Over time the different parts of the district belonged to various regional authorities, and changed hands several times between French and German control. The district assumed its present composition following the administrative restructuring concluding in 1975.

==Sister city==
Since 1987 there has been a partnership between Namborn and the French town of Langeac in the Haute-Loire department of Auvergne-Rhône-Alpes, some 800 km away.

==Culture and points of interest==
- In all districts except Pinsweiler village community rooms are available.
- A popular destination for hikers are the ruins of the 12th-century Liebenburg in Eisweiler. Constructed in 1976/77 on the original foundation, this highly visible observation tower offers views over the village and the St. Wendel countryside, and houses a wedding reception hall.

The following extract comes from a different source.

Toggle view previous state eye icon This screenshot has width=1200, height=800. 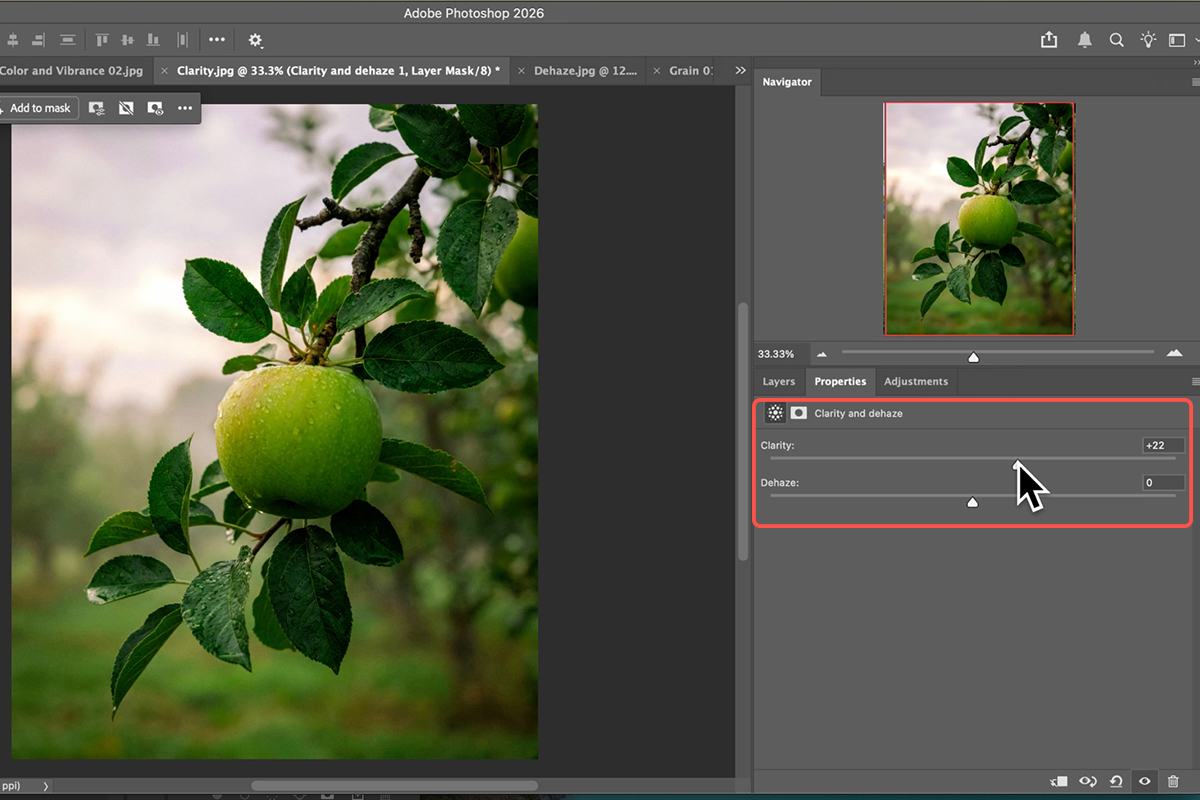click(x=1088, y=781)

- The first-class hiking trail "Schmuggler-Pfad" (rated at 53 points), created in 2009, has a length of 12.8 km at an altitude of 310 to 480 m above sea level. At a medium difficulty level plan on a walking time of 4 to 4.5 hours. Starting point: at the Schützenhaus in Hofeld-Mauschbach along Furschweilerstraße (with clockwise direction recommended). For hiking groups, there is also the possibility of a guided hike. Telephone registration in the Namborner Rathaus.
- The Street of Sculptures, which leads from St. Wendel to the Bostalsee, also touches the municipality of Baltersweiler.

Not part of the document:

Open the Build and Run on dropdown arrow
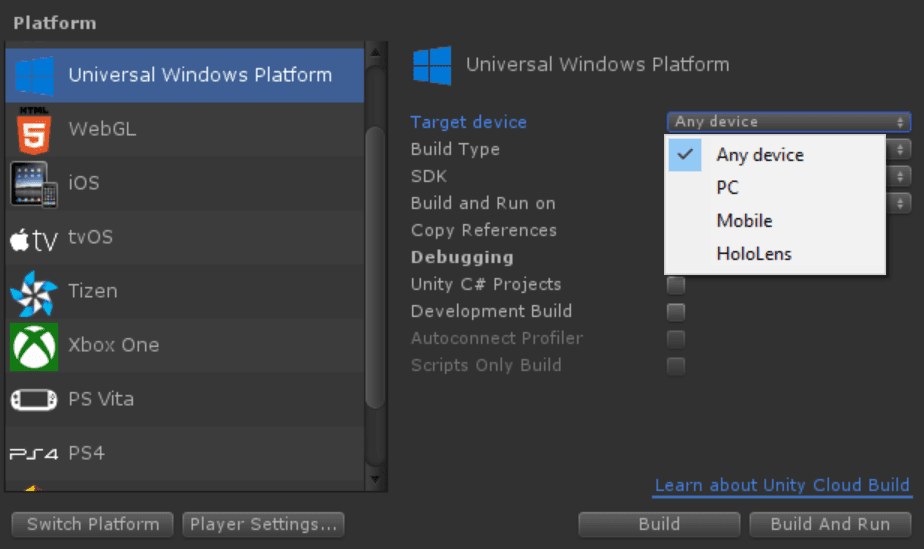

- The Westwall (Siegfried Line) passed through the area, of which only the ruins of demolished bunkers can be seen in Hirstein and Gehweiler, and in Hofeld-Mauschbach and Baltersweiler a few remains in the form of dragon's teeth.

Also worth seeing are the parish churches of the Assumption in Namborn and St. Willibrord in Baltersweiler. A similar church to the Assumption is St. Mark's in Braunshorn, Rheinland-Pfalz.